After a two-year hiatus due to COVID, the Skokie Fourth of July parade is returning with grand marshals from the teaching, police, fire, nursing, and public health professions who helped the community get through the pandemic, as well as three military grand marshals.
“We’re excited to be back,” said Richard Evonitz, chair of the Skokie 4th of July Parade Committee. “We feel like people in the community are hungry for these kinds of events that show they’re getting back to a time like before the pandemic.”
“Our goal in putting on the parade is really just restarting the whole process of the parade,” he added. “It was important to us as a committee to try and bring back a parade like we had done in 2019.”
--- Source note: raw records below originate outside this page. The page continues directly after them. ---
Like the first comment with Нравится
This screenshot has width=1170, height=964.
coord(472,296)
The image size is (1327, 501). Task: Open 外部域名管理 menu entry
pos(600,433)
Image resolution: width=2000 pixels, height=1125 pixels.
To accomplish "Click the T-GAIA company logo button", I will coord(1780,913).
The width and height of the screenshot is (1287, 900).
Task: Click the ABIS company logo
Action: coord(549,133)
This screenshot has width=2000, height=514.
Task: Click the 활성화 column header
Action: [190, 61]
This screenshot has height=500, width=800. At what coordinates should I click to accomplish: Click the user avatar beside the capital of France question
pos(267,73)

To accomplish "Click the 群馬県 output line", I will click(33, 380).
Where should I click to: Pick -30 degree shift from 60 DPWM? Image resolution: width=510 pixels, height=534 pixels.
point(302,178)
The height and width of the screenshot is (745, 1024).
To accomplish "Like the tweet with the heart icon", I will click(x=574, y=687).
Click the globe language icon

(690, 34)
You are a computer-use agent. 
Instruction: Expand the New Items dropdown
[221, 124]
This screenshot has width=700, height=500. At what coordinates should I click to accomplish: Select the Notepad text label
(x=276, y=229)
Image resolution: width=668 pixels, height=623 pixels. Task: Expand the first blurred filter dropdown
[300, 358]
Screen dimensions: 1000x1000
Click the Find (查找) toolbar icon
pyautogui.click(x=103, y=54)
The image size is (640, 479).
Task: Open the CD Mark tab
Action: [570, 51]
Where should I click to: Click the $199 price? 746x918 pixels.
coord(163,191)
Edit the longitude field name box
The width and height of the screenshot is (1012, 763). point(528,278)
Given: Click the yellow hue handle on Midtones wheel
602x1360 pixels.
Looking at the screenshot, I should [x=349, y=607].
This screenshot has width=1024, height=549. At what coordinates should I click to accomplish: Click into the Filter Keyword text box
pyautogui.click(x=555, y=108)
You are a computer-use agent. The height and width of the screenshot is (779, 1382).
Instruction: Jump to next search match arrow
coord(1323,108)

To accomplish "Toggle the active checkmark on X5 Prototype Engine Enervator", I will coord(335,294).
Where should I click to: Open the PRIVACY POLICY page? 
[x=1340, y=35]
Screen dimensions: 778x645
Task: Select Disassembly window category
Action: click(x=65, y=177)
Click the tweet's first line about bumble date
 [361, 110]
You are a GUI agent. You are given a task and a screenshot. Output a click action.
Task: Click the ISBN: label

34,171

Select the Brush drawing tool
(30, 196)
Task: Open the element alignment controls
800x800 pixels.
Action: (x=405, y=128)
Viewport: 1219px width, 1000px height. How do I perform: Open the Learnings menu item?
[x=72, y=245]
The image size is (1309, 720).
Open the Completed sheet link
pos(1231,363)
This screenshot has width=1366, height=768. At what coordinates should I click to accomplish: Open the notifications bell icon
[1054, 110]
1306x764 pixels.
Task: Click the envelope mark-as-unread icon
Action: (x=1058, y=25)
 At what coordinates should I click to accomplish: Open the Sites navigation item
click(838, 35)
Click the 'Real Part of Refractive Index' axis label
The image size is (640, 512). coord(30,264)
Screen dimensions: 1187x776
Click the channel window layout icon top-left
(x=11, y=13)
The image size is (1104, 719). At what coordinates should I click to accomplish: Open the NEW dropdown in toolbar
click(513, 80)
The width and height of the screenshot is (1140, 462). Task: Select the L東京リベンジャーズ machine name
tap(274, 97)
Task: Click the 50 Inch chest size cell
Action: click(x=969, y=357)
The parade starts at noon on July 4 and will follow its normal 1.2 mile route starting in the Oakton Community College parking lot and winding its way north on Lincoln Avenue and east on Oakton Avenue, concluding just after the Oakton Community Center.
Chicago broadcaster and singer Wayne Messmer will perform the national anthem to get the parade started.
“He’s a Chicago legend,” said Evonitz. “He’s an incredible person and an incredible singer.”
He also said it was important to the committee that the parade include grand marshals from the teaching, police, fire, nursing and public health professions.
“Those professions have done so much to help all of us in this community get through these trying times,” he said. “It just felt so right to honor these incredible people as representatives of their professions.”

Niles West High School teacher and 2021 Illinois Teacher of the Year Justin Johnson is one of the parade grand marshals.
The parade’s three “military grand marshals” include Gerald Jaffe, who was drafted in 1968 and served in Vietnam, Paul Plotnik, who retired from the U.S. Army with the rank of staff sergeant and went on become a Chicago Public Schools teacher and an assistant public defender, and Skokie resident Hank Gould, who enlisted in the Illinois Army National Guard in 1949 and spent his 24-year National Guard career in field artillery and munitions.
“I think it is great that we are getting back to normal,” said Gould. “The idea of being able to stand on the streets of Skokie and watch the elements of the Fourth of July parade go by, that is very important.”
“Being able to express patriotism on the Fourth of July, that is a great return to fundamental ways of celebrating that we are all Americans,” he added.
The parade will feature more than 60 groups providing music and entertainment along the route, including the Jesse White Tumblers, the 144th Illinois Army National Guard Band and the Colt Cadet Drum & Bugle Corps.
The parade will be held rain or shine but will be postponed if there’s “severe weather,” Evonitz said.
“We’re telling people there’s plenty of room along the parade route but they should get there early, as early as 10 a.m., to secure a spot,” he said.